* [ABOUT THIS EXERCISE]: What the answer must hold is the line containing "Expand the ROUTES folder" and all lines after it through the end of the listing, copied exactly, with pictures left out.
========================
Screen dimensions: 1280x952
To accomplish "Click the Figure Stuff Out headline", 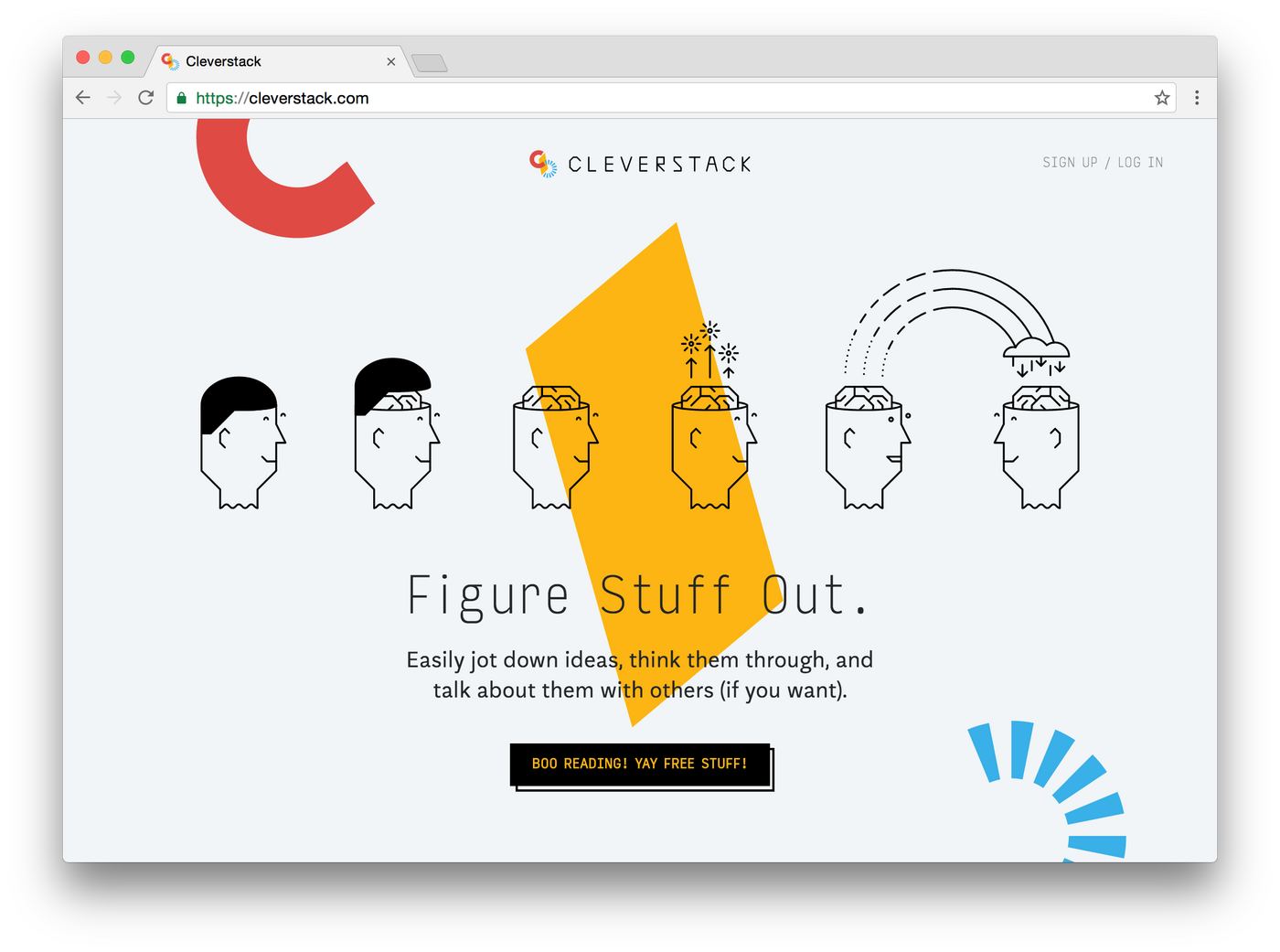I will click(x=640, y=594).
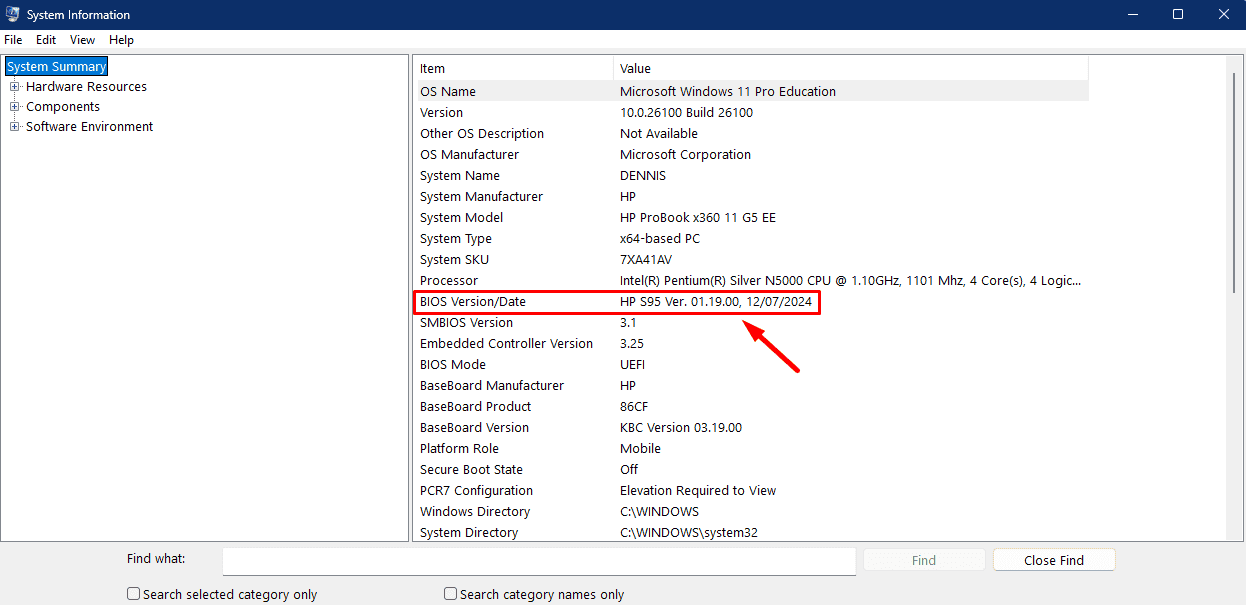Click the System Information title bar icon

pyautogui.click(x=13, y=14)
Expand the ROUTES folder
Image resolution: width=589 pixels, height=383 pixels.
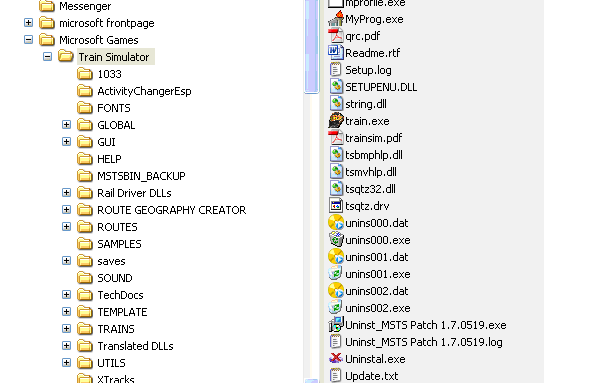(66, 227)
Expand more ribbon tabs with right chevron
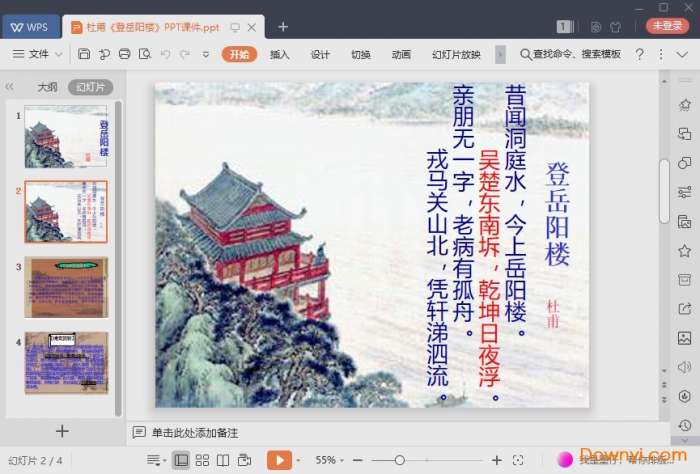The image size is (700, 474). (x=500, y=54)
========================
* [ANSWER SECTION]:
Expand the ROUTES folder
Image resolution: width=589 pixels, height=383 pixels.
(66, 227)
Expand more ribbon tabs with right chevron
The image size is (700, 474). (x=500, y=54)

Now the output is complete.